Weighted Random Pick of RGBA

[mikegi]

In a pixel shader I calculate the probability of 4 items in RGBA (R+G+B+A = 1.0). Now I want to randomly pick one weighted by its probability. For example, lets say that R=0.6 and A = 0.4 and G,B = 0. That means that 60% of the time I want to pick R and 40% of the time I want to pick A. An easy but lengthy way to do this would be to make X = R, Y = R+G, Z = R+G+B, choose a random number between 0 and 1.0, then test the random number against XYZ:

float4 sum;
float random;

sum.X = prob.R;
sum.Y = prob.R + prob.G;
sum.Z = prob.R + prob.G + prob.B;

random = MyRandomFunction();

if( random < sum.X )
  pick R
 else if( random < sum.Y )
  pick G
 else if( random < sum.Z )
  pick B
 else
  pick A

Is there an easier way based on some HLSL PS instruction?

Thanks

 

[armchair_architect]

You could probably use a table lookup (using 1D texture, or in DX10 maybe a constant buffer). Say you create a 100x1 RGBA texture, fill the first 60 pixels with (1.0,0,0,0), the next 40 with (0,0,0,1.0). Since your random function gives you a number in [0..1] you can use that as the 's' coordinate in your texture lookup. Do a dp4 of the texture value with your RGBA value, and it'll pick out the right component.

If your random function is itself a texture fetch, you could bake both textures together so you only need a single texture lookup.

 

[Davros]

generate random number between 1 and 100 if less than 61 choose r else choose a

 

[sebbbi]

How about this version without any dynamic branching and some vectorized (3d/4d) operations thrown in. Should be much faster than your version:

psInput.RGBA = input data
psInput.prob = input data propabilities

float random = MyRandomFunction();
float4 sum = psInput.prob.r;
sum.gba += psInput.prob.g;
sum.ba += psInput.prob.b;
sum.a += psInput.prob.a;
sum = ceil(saturate(sum - random));
sum.gba -= sum.rgb;
return dot(saturate(sum), psInput.RGBA);

Should be correct, unless I (most likely) made a typo or two in my calculations

 

[mikegi]

sebbbi is on the right track. Here's a modification of his approach:

float random = MyRandomFunction();
float4 sum;

sum.rgba = prob.r;
sum.gba += prob.g;
sum.ba  += prob.b;
sum.a   += prob.a;  // resulting sum.a always = 1.0

sum = step( random, sum );  // all sums > random = 1.0 afterwards

sum.gba -= sum.rgb; // shift and subtract leaves only first 1.0 in rgba

// I use the result to select one of four rows in a data-to-color LUT

tex.y = dot( sum, float4( 0.125, 0.375, 0.625, 0.875 ) );
tex.x = data_value;

I believe this will work assuming that the random function ALWAYS returns a number less than 1.0.

 

[sebbbi]

Yes, you are correct. step() function does basically the same as the saturate and ceil in my approach. Also there is one extra saturate() at the return statement in my code. I quickly calculated the algorithm on my scratch pad, and that saturate was left from my earlier solution (that was not as optimal as this one). Otherwise our solutions look the same.

 

[nAo]

If you need a cheap pseudo random number generator that doesn't involve sampling a texture or a constants buffer:

unit32 rand(uint32 seed)
{
    uint32 mod = seed & 0x1f;
    return 0x7UL + ((seed >> mod) || (seed << (0x20 - mod)));
}

This was just 2 instructions back in the 680x0 days but shader model 4 doesn't support bitwise rotations AFAIK.

 

[mikegi]

Yes, an inexpensive random number generator will be necessary. I still haven't tackled that one. It'll need to be compatible with SM2. To get one that varies over the screen I'll need to get the screen coordinates and use them to look into a 2D random texture.
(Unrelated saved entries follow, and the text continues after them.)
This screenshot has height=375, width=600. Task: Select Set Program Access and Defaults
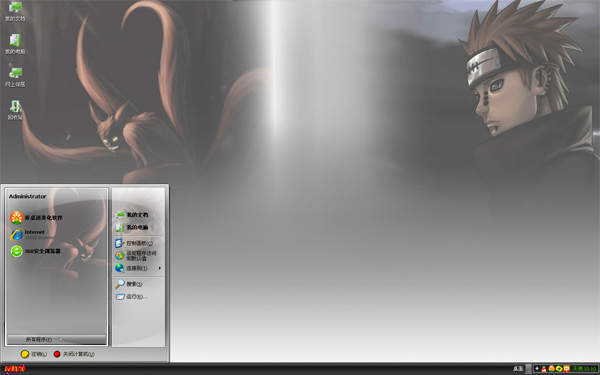tap(136, 256)
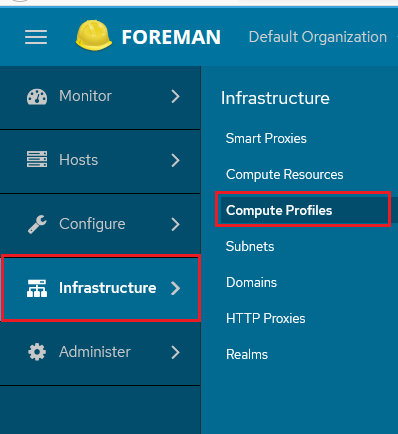This screenshot has width=398, height=434.
Task: Expand the Configure menu chevron
Action: point(175,224)
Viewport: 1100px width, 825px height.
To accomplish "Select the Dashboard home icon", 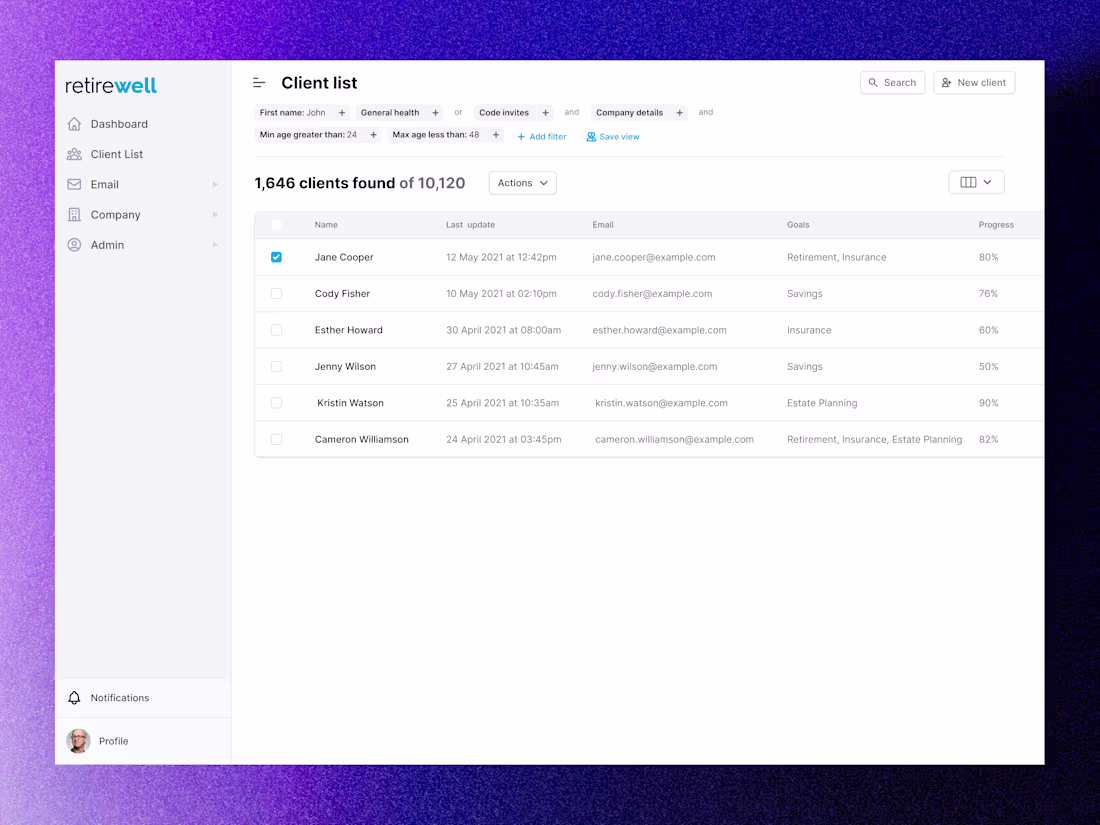I will [74, 123].
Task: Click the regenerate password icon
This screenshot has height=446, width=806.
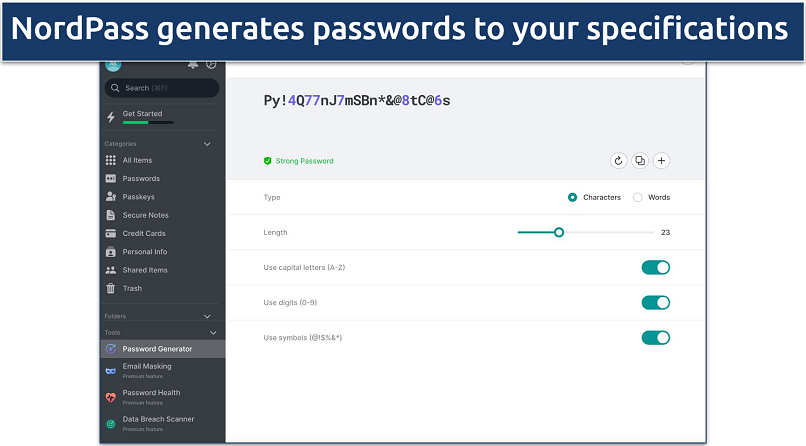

There will be two display modes: the first will simply find the maximum probability and use that row in the data-to-color LUT, the second will be the one that does the random weighted look up. I have both in C++ for my noninteractive app. Now I need them in my interactive app and they need to be pretty zippy since it'll cover the entire window most of the time.

Most users prefer the look of the randomized technique and it matches well will the physical reality. My several-orders-of-magnitude larger competitors don't know how to do it (even in software)!

 

[mikegi]

Wanted add that I finally got around to implementing this weighted random picker and it works perfectly. The most difficult part was creating a decent random number generator.